(Data excerpts)

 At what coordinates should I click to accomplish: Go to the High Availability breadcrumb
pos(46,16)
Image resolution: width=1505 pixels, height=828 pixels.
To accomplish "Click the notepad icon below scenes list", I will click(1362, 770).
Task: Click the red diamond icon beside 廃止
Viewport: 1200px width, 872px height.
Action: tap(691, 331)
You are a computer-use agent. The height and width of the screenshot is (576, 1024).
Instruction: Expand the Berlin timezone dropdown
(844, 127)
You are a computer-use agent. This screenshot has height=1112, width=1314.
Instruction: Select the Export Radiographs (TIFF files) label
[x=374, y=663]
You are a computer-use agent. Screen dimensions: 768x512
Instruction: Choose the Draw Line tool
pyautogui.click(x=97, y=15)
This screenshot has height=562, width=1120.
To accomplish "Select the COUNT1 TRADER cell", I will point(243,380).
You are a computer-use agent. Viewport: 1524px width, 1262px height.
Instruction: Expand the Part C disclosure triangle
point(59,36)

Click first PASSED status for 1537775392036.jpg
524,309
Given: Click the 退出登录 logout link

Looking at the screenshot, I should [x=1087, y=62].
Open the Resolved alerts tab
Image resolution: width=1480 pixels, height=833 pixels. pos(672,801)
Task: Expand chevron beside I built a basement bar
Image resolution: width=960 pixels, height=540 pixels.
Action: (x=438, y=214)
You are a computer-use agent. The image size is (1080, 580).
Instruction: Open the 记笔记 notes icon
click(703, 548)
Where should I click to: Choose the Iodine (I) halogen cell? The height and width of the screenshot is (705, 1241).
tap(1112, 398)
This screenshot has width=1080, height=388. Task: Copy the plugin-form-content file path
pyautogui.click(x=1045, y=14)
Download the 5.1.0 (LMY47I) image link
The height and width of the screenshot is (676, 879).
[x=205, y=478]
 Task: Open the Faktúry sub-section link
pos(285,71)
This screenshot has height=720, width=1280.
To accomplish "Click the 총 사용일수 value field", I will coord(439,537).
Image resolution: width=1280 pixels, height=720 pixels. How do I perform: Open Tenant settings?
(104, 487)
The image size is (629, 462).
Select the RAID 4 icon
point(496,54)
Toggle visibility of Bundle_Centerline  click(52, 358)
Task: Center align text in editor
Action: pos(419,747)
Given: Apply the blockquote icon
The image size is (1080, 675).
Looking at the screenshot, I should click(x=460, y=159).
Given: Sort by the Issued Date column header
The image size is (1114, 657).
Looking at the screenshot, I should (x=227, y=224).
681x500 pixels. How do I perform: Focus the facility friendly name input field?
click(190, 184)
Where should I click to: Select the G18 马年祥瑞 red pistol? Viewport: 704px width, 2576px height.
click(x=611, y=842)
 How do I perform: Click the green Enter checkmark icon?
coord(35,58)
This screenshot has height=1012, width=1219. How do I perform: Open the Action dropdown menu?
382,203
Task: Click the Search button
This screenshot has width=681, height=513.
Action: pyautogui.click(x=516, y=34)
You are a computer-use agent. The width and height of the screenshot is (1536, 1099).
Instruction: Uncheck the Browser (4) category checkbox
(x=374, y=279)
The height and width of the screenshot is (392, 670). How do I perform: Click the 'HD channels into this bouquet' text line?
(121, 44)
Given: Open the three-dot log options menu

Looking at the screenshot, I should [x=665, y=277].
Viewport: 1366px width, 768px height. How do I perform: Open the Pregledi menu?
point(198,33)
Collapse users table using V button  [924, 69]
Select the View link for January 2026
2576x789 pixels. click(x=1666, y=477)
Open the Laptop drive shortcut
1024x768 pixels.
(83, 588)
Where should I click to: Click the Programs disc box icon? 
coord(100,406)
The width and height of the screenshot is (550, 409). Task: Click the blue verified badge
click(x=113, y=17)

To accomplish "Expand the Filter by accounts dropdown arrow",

### DIRECTIONS:
Would you write down every record again, exactly?

### ANSWER BELOW:
 At what coordinates should I click to accomplish: Go to the High Availability breadcrumb
pos(46,16)
Image resolution: width=1505 pixels, height=828 pixels.
To accomplish "Click the notepad icon below scenes list", I will click(1362, 770).
Task: Click the red diamond icon beside 廃止
Viewport: 1200px width, 872px height.
Action: tap(691, 331)
You are a computer-use agent. The height and width of the screenshot is (576, 1024).
Instruction: Expand the Berlin timezone dropdown
(844, 127)
You are a computer-use agent. This screenshot has height=1112, width=1314.
Instruction: Select the Export Radiographs (TIFF files) label
[x=374, y=663]
You are a computer-use agent. Screen dimensions: 768x512
Instruction: Choose the Draw Line tool
pyautogui.click(x=97, y=15)
This screenshot has height=562, width=1120.
To accomplish "Select the COUNT1 TRADER cell", I will point(243,380).
You are a computer-use agent. Viewport: 1524px width, 1262px height.
Instruction: Expand the Part C disclosure triangle
point(59,36)

Click first PASSED status for 1537775392036.jpg
524,309
Given: Click the 退出登录 logout link

Looking at the screenshot, I should [x=1087, y=62].
Open the Resolved alerts tab
Image resolution: width=1480 pixels, height=833 pixels. pos(672,801)
Task: Expand chevron beside I built a basement bar
Image resolution: width=960 pixels, height=540 pixels.
Action: (x=438, y=214)
You are a computer-use agent. The image size is (1080, 580).
Instruction: Open the 记笔记 notes icon
click(703, 548)
Where should I click to: Choose the Iodine (I) halogen cell? The height and width of the screenshot is (705, 1241).
tap(1112, 398)
This screenshot has width=1080, height=388. Task: Copy the plugin-form-content file path
pyautogui.click(x=1045, y=14)
Download the 5.1.0 (LMY47I) image link
The height and width of the screenshot is (676, 879).
[x=205, y=478]
 Task: Open the Faktúry sub-section link
pos(285,71)
This screenshot has height=720, width=1280.
To accomplish "Click the 총 사용일수 value field", I will coord(439,537).
Image resolution: width=1280 pixels, height=720 pixels. How do I perform: Open Tenant settings?
(104, 487)
The image size is (629, 462).
Select the RAID 4 icon
point(496,54)
Toggle visibility of Bundle_Centerline  click(52, 358)
Task: Center align text in editor
Action: pos(419,747)
Given: Apply the blockquote icon
The image size is (1080, 675).
Looking at the screenshot, I should click(x=460, y=159).
Given: Sort by the Issued Date column header
The image size is (1114, 657).
Looking at the screenshot, I should (x=227, y=224).
681x500 pixels. How do I perform: Focus the facility friendly name input field?
click(190, 184)
Where should I click to: Select the G18 马年祥瑞 red pistol? Viewport: 704px width, 2576px height.
click(x=611, y=842)
 How do I perform: Click the green Enter checkmark icon?
coord(35,58)
This screenshot has height=1012, width=1219. How do I perform: Open the Action dropdown menu?
382,203
Task: Click the Search button
This screenshot has width=681, height=513.
Action: pyautogui.click(x=516, y=34)
You are a computer-use agent. The width and height of the screenshot is (1536, 1099).
Instruction: Uncheck the Browser (4) category checkbox
(x=374, y=279)
The height and width of the screenshot is (392, 670). How do I perform: Click the 'HD channels into this bouquet' text line?
(121, 44)
Given: Open the three-dot log options menu

Looking at the screenshot, I should [x=665, y=277].
Viewport: 1366px width, 768px height. How do I perform: Open the Pregledi menu?
point(198,33)
Collapse users table using V button  [924, 69]
Select the View link for January 2026
2576x789 pixels. click(x=1666, y=477)
Open the Laptop drive shortcut
1024x768 pixels.
(83, 588)
Where should I click to: Click the Programs disc box icon? 
coord(100,406)
The width and height of the screenshot is (550, 409). Task: Click the blue verified badge
click(x=113, y=17)

To accomplish "Expand the Filter by accounts dropdown arrow",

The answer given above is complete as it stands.